Results: The panel unanimously agreed to adopt the term "laryngeal dystonia" instead of "spasmodic dysphonia" to reflect the current progress in characterizations of this disorder. Laryngeal dystonia was recognized as a multifactorial, phenotypically heterogeneous form of isolated dystonia. Its etiology remains unknown, whereas the pathophysiology likely involves large-scale functional and structural brain network disorganization. Current challenges include the lack of clinically validated diagnostic markers and outcome measures and the paucity of therapies that address the disorder pathophysiology.

Conclusion: Research priorities should be guided by challenges in clinical management of laryngeal dystonia. Identification of disorder-specific biomarkers would allow the development of novel diagnostic tools and unified measures of treatment outcome. Elucidation of the critical nodes within neural networks that cause or modulate symptoms would allow the development of targeted therapies that address the underlying pathophysiology. Given the rarity of laryngeal dystonia, future rapid research progress may be facilitated by multicenter, national and international collaborations.

© 2021 American Academy of Neurology.

Figures

Figure 1. Standard Clinical Management and Clinical…
Figure 1. Standard Clinical Management and Clinical Characteristics and of Laryngeal Dystonia
(A) The current standard clinical management of laryngeal dystonia. The patient undergoes multiple assessments by several specialists until the final diagnosis can be reached, often delaying the overall time-to-diagnosis for several years. Multidisciplinary team evaluations of a patient are recommended to facilitate the diagnosis and initiate the treatment. (B) Clinical diagnosis is based on a syndromic approach, using (C) a combination of case history, auditory-perceptual characteristics, and laryngeal/neurologic examinations. Red bars in (B) indicate different stages in the diagnostic process when the clinical decision is refined based on additional evaluations.
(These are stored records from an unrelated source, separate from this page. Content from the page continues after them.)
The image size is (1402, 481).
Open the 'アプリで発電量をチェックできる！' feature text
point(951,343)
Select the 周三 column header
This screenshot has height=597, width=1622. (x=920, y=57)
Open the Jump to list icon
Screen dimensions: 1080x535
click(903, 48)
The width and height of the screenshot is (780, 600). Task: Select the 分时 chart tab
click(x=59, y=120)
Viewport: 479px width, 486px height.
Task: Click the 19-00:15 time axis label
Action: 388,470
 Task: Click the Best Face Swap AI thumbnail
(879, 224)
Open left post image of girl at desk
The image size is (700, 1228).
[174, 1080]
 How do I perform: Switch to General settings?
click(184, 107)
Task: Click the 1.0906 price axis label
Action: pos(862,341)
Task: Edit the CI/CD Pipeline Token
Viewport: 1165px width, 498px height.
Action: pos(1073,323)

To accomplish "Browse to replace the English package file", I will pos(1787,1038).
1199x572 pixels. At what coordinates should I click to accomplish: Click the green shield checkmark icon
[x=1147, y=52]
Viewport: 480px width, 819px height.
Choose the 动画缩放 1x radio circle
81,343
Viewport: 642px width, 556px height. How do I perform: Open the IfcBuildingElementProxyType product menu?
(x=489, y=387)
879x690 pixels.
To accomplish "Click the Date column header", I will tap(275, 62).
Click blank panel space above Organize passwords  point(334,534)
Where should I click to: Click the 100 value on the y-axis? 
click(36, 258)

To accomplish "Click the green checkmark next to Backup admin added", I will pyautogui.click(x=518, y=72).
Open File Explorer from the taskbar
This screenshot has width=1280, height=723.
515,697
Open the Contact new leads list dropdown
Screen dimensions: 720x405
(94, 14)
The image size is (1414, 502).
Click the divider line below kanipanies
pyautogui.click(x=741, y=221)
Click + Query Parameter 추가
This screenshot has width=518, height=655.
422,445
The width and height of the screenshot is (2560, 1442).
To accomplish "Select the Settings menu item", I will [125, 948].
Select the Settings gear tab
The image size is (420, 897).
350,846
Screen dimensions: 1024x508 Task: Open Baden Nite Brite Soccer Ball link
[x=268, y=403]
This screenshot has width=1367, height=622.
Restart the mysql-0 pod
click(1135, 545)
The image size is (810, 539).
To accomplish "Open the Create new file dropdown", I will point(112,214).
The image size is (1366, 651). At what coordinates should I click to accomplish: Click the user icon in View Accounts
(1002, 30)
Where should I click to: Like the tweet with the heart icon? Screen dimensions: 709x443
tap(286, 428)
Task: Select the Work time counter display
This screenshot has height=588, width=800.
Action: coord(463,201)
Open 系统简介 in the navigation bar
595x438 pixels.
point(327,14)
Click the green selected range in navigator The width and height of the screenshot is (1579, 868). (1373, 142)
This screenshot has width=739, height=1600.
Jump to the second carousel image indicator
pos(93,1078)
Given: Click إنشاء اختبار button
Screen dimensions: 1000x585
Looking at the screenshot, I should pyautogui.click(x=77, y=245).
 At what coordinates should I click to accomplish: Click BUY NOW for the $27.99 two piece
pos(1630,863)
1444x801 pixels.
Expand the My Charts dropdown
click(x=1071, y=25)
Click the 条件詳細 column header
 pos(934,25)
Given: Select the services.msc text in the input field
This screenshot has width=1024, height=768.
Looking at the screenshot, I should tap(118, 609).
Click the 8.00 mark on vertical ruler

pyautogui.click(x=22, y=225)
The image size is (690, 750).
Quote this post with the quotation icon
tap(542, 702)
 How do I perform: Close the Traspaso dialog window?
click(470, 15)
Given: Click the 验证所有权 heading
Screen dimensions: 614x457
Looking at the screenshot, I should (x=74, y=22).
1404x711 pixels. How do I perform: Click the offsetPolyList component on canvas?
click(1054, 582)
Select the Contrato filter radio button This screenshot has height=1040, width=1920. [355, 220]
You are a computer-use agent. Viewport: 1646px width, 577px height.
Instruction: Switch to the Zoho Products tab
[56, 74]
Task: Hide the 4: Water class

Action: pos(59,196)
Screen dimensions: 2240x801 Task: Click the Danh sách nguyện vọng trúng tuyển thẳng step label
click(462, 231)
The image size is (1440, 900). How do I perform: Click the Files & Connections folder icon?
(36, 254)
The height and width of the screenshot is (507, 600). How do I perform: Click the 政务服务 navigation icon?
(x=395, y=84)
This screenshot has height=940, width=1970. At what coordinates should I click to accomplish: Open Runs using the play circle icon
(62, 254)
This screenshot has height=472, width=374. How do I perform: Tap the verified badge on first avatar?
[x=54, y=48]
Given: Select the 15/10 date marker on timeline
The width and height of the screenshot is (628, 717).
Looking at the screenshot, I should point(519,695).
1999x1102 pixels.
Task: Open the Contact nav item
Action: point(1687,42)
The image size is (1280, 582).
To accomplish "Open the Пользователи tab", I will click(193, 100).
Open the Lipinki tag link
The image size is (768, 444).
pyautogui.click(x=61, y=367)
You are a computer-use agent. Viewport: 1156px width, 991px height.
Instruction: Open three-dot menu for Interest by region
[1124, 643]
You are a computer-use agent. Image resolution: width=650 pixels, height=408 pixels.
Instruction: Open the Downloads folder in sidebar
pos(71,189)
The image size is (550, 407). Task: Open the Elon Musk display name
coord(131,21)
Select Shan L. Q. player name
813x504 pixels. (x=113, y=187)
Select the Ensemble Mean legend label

AD = autosomal dominant; ABLD = abductor form of laryngeal dystonia; ADLD = adductor form of laryngeal dystonia; LD = laryngeal dystonia; MTD = muscle tension dysphonia; VT = voice tremor.
Figure 2. Risk Factors for the Development…
Figure 2. Risk Factors for the Development of Laryngeal Dystonia
(A) Dystonia-associated polygenic risk and the contribution of different gene ontology terms to the enrichment score based on data described in Ref. 17. (B) Distribution of laryngeal dystonia-associated biological and extrinsic risk factors based on data described in Ref. 3.
Figure 3. Characteristic Brain Alterations in Laryngeal…
Figure 3. Characteristic Brain Alterations in Laryngeal Dystonia
(A) Schematic of large-scale neural network alterations in laryngeal dystonia, with associations between regional changes, clinical features, endophenotypic traits, genetic mutations, polygenic risk, and extrinsic risk. The timeline shows the evolution of understanding of the pathophysiology of dystonia from a basal ganglia disorder to a functional and structural neural network disorder. This figure was modified from Ref. 24 to represent the neuroimaging literature in laryngeal dystonia. (B) Common features of large-scale neural network disorganization in patients across different phenotypes and genotypes of laryngeal dystonia (middle circular plot) and the distinct features of the large-scale network architecture based on the disorder phenotype and genotype. The figure was modified from Ref. 45. The inner circle in each graph represents the network hubs (red—connector hubs; yellow—provincial hubs); the outer circle in each group represents high-influence network nodes; lines represent connections of each node with the network. For detailed information on network node/hub participation, see original research study. ABLD = abductor form of laryngeal dystonia; ADLD = adductor form of laryngeal dystonia.